UNITED STATES DISTRICT COURT EASTERN DISTRICT OF NEW YORK -------------------------------------X GM, a minor, by his parent and natural guardian, DM,
Plaintiff, MEMORANDUM & ORDER -against- 14-CV-4126(JS)(ARL)
MASSAPEQUA UNION FREE SCHOOL DISTRICT, MASSAPEQUA UNION FREE SCHOOL DISTRICT BOARD OF EDUCATION, MARIA HABER, individually and in her official capacity, AMANDA LOWRY, individually and in her official capacity, DIANE SALES, individually and in her official capacity, DOROTHY AHL, individually and in her official capacity, CHARLES SULC, individually and in his official capacity, and LUCILLE ICONIS, individually and in her official capacity,
Defendants. -------------------------------------X APPEARANCES For Plaintiff: Steven A. Morelli, Esq. The Law Offices of Steven A. Morelli, P.C. 1461 Franklin Ave. Garden City, NY 11530
For Defendant Haber: Lewis R. Silverman, Esq. Silverman & Associates 445 Hamilton Ave, Ste. 1102 White Plains, NY 10601
For the Supervisor Defendants: Steven C. Stern, Esq. Susan Hull Odessky, Esq. Sokoloff Stern LLP 179 Westbury Ave. Carle Place, NY 11514
SEYBERT, District Judge:
Plaintiff GM, a minor, by his parent and natural
guardian, DM (“Plaintiff”), commenced this action against
defendants Massapequa Union Free School District (the “District”),
Massapequa Union Free School District Board of Education (the
“Board”), Maria Haber (“Haber”), Amanda Lowry (“Lowry”), Diane
Sales (“Sales”), Dorothy Ahl (“Ahl”), Charles Sulc (“Sulc”), and
Lucille Iconis (“Iconis,” and together with Lowry, Sales, Ahl,
Sulc, the District, and the Board, the “Supervisor Defendants”),
alleging, inter alia, that GM was (1) unlawfully seized in
violation of the Fourth Amendment, U.S. CONST. amend. IV,
(2) discriminated against based on his disability in violation of
the Americans with Disabilities Act of 1990 (“ADA”),
42 U.S.C. § 12101 et seq., the New York State Human Rights Law
(“NYSHRL”), N.Y. EXEC. LAW § 290 et seq., and the United States
Constitution; and (3) subjected to various state-law torts.

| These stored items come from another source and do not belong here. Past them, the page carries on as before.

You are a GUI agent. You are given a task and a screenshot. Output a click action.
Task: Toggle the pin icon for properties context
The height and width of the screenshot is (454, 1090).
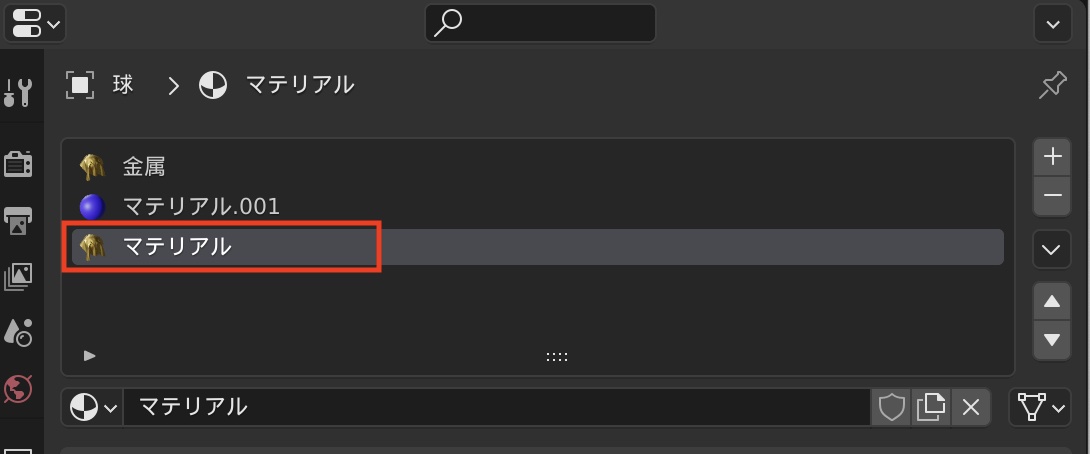(x=1052, y=85)
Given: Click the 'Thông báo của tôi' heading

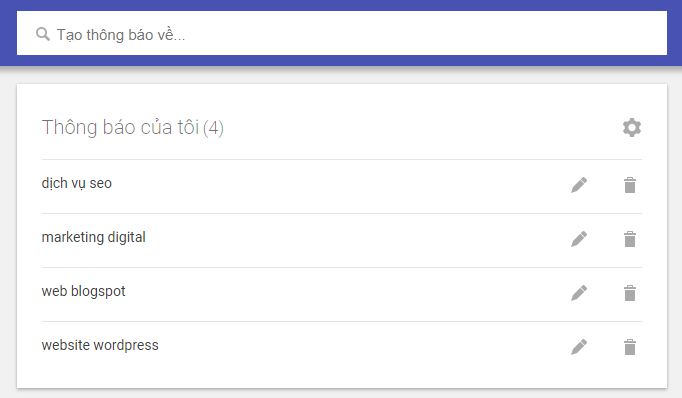Looking at the screenshot, I should coord(120,127).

Pending before the Court are Haber’s and the Supervisor Defendants’
respective motions to dismiss the complaint for lack of subject
matter jurisdiction and failure to state a claim pursuant to
Federal Rules of Civil Procedure 12(b)(1) and 12(b)(6). (Docket
Entries 12, 15.) For the following reasons, both motions are
GRANTED.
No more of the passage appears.